Il sacerdote è operatore di misericordia. Attraverso la misericordia si fa carico della persona, l’ascolta, si accosta con rispetto alla sua situazione. Non chiude mai definitivamente la porta, lascia sempre un margine di speranza. Dispensa misericordia a tutti, a chi gli è simpatico, ma anche a chi non familiarizza con lui. Nei suoi comportamenti c’è sempre spazio per il dialogo. Non è il suo IO ad emergere, ma la sua carità verso tutti.

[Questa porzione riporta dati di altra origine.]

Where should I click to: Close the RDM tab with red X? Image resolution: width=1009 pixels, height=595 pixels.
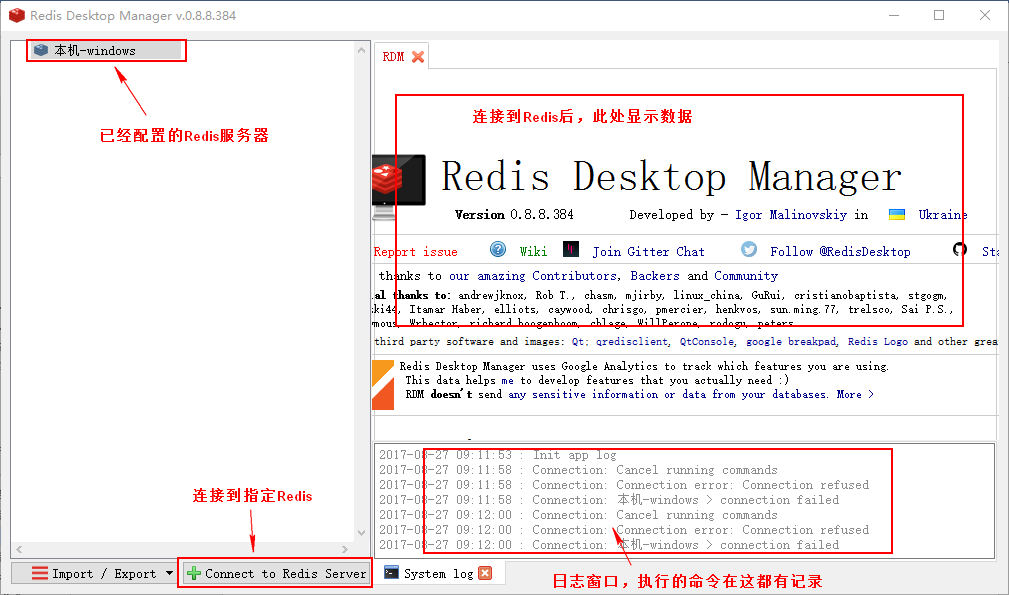pos(418,57)
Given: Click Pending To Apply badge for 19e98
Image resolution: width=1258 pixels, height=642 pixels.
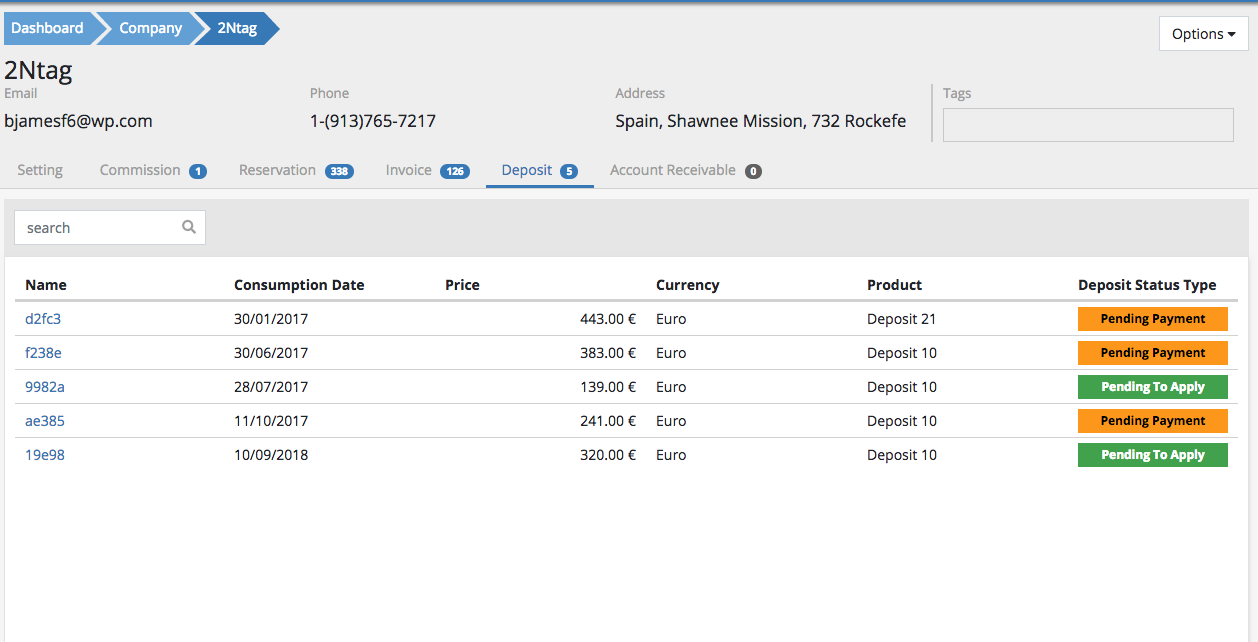Looking at the screenshot, I should pyautogui.click(x=1152, y=455).
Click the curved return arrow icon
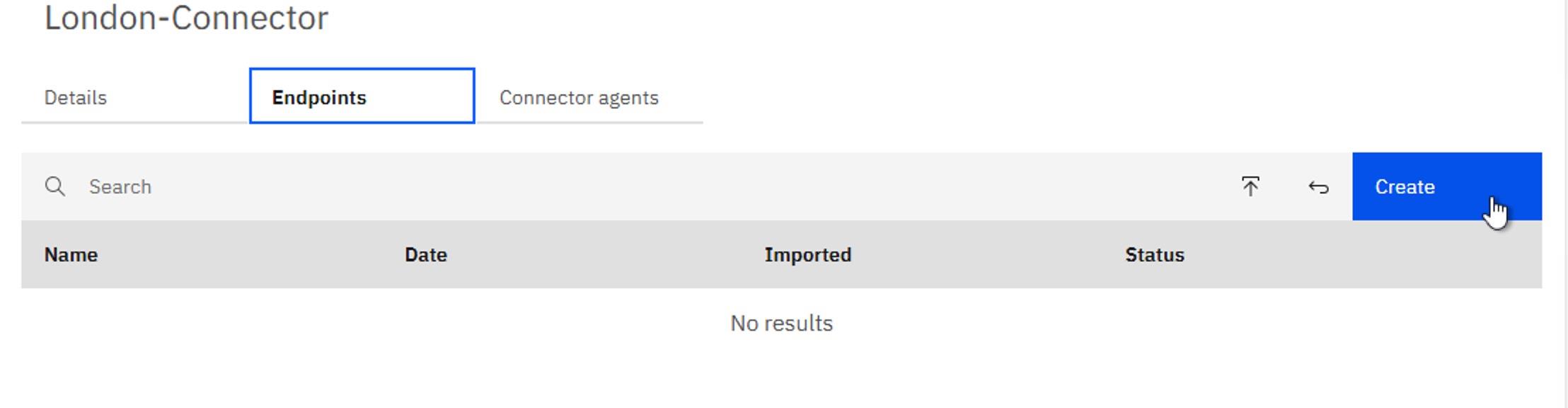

E’ chiamato ad essere prodigo di misericordia, perché anche lui ha bisogno di misericordia, anche lui porta in sè le conseguenze delle ferite subite, sa di essere il primo ad aver bisogno del medico. Anche per lui vale il detto: medice, cura te ipsum! Prima sii medico di se stesso, togli la trave dal tuo occhio! Cura le tue ferite, se vuoi curare gli altri. Purificati dal cancro della mediocrità e del conformismo se vuoi brillare per novità di vita. C’è una medicina spirituale che non scade mai: è il mettersi davanti al Signore come davanti ad uno specchio per potersi leggere dentro e diagnosticare le patologie che è più facile accusare negli altri. È stare in preghiera davanti al Signore, è lasciarsi da Lui esorcizzare dal male di vivere che spegne ogni gioia. Nella complessità del ministero sacerdotale, quello della cura, della riconciliazione e del perdono riempie di più gioia e dà vera soddisfazione interiore.

In 70 anni di ministero sacerdotale mons. Laganà’ ha esercitato quest’opera di guarigione senza interruzioni. Il suo servizio al confessionale non s’è mai interrotto. E’ dono per tutti la sua testimonianza di sacerdote, che ha cambiato tanti ministeri, ma non è mai andato in pensione.

Come ogni sacerdote ha prestato a Cristo le sue mani, il suo tempo la sua intelligenza. Ha seguito Lui e nessun altro. Lo sottolineo a conclusione. Gesù è l’unico vero interesse, tutti gli altri sono destinati a scomparire. Il sacerdote che non sceglie il Signore, prima o poi smette di essere sacerdote o comunque vivrà una vita triste e senza entusiasmo

Chiedo a tutti di pregare per i sacerdoti, di rispettarne l’umanità con i suoi limiti, ferite e fragilità. Chiedo al Signore il fiorire di nuove e sante vocazioni. Amen.